To address such concerns, an appropriately powered, prospective, fully replicated, partially blinded, randomized, 3-treatment, 6-period crossover bioequivalence study was conducted in kidney (n = 35) and liver transplant (n = 36) recipients comparing the most disparate tacrolimus generics on the US market with: 1) the originator’s tacrolimus; and 2) with each other. Patients were genotyped for CYP3A5, CYP3A4, POR and ABCB1 polymorphisms. Bioequivalence of major tacrolimus metabolites was also assessed [2].

Average bioequivalence (ABE) and scaled average bioequivalence (SCABE) acceptance criteria were met for all product comparisons for AUC (area under the curve), Cmax and Cmin in both kidney and liver transplant subjects. Intra-individual variability was similar for all products. SCABE was also observed for the major tacrolimus metabolite. In general, all subgroup analyses fell within ABE limits with most meeting SCABE criteria. Renal function or any other safety parameter were not affected by the 6 product switches over 42 days.
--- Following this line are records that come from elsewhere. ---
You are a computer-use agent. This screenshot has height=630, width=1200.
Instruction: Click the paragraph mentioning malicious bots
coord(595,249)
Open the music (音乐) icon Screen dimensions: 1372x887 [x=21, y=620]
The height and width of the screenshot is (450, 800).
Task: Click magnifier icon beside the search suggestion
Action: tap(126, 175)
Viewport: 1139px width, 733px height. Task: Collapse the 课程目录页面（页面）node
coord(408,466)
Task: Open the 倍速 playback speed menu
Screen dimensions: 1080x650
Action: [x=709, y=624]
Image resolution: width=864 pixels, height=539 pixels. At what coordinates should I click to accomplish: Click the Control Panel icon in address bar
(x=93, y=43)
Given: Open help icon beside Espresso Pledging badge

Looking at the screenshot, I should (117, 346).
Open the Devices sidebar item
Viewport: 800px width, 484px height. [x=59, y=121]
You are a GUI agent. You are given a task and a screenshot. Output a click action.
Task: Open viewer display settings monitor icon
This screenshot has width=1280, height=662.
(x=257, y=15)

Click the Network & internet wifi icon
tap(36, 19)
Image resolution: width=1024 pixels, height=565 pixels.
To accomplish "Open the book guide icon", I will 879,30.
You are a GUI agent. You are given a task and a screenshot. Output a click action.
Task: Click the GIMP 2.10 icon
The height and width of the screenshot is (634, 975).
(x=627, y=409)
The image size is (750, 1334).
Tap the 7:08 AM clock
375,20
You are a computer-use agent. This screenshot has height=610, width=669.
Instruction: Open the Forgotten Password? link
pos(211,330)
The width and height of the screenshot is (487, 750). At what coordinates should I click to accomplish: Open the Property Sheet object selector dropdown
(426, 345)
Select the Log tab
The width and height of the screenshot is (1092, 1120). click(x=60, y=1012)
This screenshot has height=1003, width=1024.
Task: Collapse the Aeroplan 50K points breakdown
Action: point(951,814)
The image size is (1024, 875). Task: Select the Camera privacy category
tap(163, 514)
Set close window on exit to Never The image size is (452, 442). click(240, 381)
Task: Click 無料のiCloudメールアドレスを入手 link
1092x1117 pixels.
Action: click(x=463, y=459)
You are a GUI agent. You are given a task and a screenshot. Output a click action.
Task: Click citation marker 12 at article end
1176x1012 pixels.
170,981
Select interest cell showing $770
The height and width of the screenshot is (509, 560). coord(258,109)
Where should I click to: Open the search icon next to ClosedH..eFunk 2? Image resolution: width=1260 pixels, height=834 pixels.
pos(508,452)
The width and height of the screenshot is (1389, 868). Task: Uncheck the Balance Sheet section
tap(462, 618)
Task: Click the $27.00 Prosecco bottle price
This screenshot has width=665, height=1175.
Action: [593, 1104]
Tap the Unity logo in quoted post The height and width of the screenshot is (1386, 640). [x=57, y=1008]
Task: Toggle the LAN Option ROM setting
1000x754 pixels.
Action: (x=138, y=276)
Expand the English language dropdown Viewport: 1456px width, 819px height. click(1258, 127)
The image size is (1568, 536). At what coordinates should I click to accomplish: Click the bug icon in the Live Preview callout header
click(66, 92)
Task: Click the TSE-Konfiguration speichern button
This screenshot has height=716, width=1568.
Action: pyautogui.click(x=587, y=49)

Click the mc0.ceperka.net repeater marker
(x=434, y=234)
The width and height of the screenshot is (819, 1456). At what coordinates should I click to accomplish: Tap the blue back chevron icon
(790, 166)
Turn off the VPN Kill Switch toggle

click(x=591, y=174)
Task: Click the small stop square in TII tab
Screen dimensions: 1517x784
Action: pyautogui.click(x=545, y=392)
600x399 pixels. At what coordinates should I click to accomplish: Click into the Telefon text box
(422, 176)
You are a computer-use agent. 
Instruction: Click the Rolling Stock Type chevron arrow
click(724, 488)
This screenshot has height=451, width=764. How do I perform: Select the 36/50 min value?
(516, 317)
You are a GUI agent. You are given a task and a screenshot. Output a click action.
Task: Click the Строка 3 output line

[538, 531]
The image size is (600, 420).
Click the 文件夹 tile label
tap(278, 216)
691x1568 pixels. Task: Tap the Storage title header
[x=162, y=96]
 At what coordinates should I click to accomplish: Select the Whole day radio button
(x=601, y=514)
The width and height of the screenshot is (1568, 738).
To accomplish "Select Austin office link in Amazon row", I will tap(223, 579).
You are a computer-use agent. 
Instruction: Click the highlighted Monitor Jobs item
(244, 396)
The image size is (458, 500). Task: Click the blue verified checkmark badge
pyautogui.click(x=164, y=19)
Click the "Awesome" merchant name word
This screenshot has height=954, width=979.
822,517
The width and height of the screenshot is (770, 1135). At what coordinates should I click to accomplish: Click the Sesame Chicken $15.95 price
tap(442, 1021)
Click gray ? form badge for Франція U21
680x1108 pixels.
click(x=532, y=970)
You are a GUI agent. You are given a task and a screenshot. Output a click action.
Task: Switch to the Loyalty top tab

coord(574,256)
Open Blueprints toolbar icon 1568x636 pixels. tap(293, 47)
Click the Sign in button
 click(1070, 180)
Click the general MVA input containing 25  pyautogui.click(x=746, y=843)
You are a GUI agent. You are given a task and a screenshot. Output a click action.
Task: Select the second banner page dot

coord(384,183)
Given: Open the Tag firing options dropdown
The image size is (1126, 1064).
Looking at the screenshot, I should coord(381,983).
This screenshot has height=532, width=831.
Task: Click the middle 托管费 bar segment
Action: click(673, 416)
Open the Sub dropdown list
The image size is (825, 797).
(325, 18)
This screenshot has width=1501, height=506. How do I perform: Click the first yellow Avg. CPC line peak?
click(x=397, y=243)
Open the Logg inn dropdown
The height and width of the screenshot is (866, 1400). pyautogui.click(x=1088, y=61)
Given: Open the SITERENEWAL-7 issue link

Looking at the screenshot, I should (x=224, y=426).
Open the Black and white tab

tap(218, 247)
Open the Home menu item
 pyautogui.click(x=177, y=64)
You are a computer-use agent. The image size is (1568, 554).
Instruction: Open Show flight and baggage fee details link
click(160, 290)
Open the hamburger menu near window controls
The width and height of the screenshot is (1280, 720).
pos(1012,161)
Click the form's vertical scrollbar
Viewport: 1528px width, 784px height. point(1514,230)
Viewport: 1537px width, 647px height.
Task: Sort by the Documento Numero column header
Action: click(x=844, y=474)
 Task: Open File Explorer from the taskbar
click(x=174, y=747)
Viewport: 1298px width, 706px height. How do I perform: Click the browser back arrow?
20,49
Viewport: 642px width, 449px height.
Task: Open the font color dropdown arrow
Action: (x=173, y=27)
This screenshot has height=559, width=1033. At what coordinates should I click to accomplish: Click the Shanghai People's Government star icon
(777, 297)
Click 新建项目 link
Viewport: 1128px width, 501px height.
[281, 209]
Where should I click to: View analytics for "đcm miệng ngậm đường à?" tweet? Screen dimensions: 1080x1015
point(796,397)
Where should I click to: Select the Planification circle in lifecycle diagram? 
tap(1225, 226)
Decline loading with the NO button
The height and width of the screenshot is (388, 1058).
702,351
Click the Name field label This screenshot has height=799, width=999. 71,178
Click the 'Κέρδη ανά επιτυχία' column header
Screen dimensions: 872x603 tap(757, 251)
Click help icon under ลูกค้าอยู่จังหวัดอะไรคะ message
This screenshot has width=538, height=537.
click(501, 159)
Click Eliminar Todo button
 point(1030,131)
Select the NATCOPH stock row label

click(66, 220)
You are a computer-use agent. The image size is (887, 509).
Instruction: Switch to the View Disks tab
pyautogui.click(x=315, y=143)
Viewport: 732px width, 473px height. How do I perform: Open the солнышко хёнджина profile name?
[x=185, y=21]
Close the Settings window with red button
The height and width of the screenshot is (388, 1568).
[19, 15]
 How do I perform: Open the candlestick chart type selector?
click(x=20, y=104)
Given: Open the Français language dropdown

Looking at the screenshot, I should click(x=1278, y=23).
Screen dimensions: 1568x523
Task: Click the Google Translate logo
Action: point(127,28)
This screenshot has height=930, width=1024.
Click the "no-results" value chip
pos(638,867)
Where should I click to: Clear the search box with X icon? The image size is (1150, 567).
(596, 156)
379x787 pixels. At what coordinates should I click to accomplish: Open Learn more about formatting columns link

Using an innovative bioequivalence study design, these results demonstrate equivalence between brand-name and generic tacrolimus products and between generics in kidney and liver transplant recipients.

Conflict of interest
The study reported here [2] was funded by the United States National Institutes of Health and the US Food and Drug Administration: Office of Generic Drugs (U01 FD004573); number, NCT (NCT01889758). The authors of the research paper [2] reported conflicts of interest, including having served on corporate advisory committees for pharmaceutical companies and having received research grants from pharmaceutical companies. For full details of the authors’ conflict of interest, see the research paper [2].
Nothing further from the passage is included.